[ Mylopharyngodon piceus ]
青魚
老外都說用食物命名的姑娘,
都不是正經人,
像是梨子、蘋果、櫻桃什麼的。
我看用食物命名的魚也不是什麼正經魚,
例如螺螄青。
「正月菜花鱸,二月刀魚,三月鱖魚,四月鰣魚,五月白魚,六月鱂魚,七月鰻魚,八月鲃魚,九月鯽魚,十月草魚,十一月鰱魚,十二月青魚……」淡水魚裡,我和青魚關系最疏。
細細了解青魚,如果是一個人,它就是老謀深算那種。
平時棲息在水的中下層,摸摸螺獅,欺負欺負那些平時不太動彈的蚌、蜆、蛤等等,對小魚、小蝦和昆蟲幼蟲也來者不拒;反正以水中老弱病殘幼為生。要求偶的時候,雄魚就開始裝大款,頭部長出白色顆粒狀珠星,胸鰭上也有,恨不得鉆石戴滿。
青魚甚至不必那麼韜光養晦,直接燒,不大好吃,有股青苔的味道。人家是保護色,我覺得它是保護味。去年外婆家創始人Uncle吳(吳國平)帶我去安吉水庫吃魚,青魚最肥美的時候是在農歷12月,漁民告訴我說:「野生的青魚,水庫裡撈出的魚每天都不一樣,上游下游的魚大小不同,上遊的魚小一點,下游大一點。人吃。
⁂
> [題目說明] 重寫這篇談青魚的文字中從「[ Mylopharyngodon piceus」到「胸鰭上也有,恨不得鉆石戴滿。」的那一段，並把其中的「蘋果」換成「葡萄」。

> [記錄行]
⁂
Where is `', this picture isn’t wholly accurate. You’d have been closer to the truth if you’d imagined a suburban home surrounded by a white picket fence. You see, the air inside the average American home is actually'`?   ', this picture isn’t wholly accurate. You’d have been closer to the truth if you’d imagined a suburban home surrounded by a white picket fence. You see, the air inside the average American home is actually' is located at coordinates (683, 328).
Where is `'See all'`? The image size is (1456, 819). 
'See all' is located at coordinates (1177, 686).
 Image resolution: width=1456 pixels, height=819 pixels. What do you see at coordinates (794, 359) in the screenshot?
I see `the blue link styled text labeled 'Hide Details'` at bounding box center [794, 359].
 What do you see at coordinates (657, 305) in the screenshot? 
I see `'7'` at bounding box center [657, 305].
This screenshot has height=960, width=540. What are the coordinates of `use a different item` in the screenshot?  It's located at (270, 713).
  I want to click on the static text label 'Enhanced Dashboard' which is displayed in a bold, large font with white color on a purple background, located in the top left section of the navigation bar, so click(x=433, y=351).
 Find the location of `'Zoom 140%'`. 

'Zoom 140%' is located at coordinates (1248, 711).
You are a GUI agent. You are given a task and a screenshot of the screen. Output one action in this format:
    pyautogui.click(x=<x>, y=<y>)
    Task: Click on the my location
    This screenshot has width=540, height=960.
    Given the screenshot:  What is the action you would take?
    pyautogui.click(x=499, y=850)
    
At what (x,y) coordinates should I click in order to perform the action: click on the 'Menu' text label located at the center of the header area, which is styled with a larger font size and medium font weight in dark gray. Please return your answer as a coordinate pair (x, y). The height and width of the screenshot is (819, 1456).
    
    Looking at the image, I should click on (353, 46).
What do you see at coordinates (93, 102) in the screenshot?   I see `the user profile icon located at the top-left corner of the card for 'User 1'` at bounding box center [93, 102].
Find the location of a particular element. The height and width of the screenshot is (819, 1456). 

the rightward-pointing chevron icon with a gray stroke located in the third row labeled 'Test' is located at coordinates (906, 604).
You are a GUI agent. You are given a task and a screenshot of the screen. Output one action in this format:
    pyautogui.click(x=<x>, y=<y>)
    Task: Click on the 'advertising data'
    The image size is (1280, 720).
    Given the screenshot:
⁂
> [參考答案]
[ Mylopharyngodon piceus ]
青魚
老外都說用食物命名的姑娘,
都不是正經人,
像是梨子、葡萄、櫻桃什麼的。
我看用食物命名的魚也不是什麼正經魚,
例如螺螄青。
「正月菜花鱸,二月刀魚,三月鱖魚,四月鰣魚,五月白魚,六月鱂魚,七月鰻魚,八月鲃魚,九月鯽魚,十月草魚,十一月鰱魚,十二月青魚……」淡水魚裡,我和青魚關系最疏。
細細了解青魚,如果是一個人,它就是老謀深算那種。
平時棲息在水的中下層,摸摸螺獅,欺負欺負那些平時不太動彈的蚌、蜆、蛤等等,對小魚、小蝦和昆蟲幼蟲也來者不拒;反正以水中老弱病殘幼為生。要求偶的時候,雄魚就開始裝大款,頭部長出白色顆粒狀珠星,胸鰭上也有,恨不得鉆石戴滿。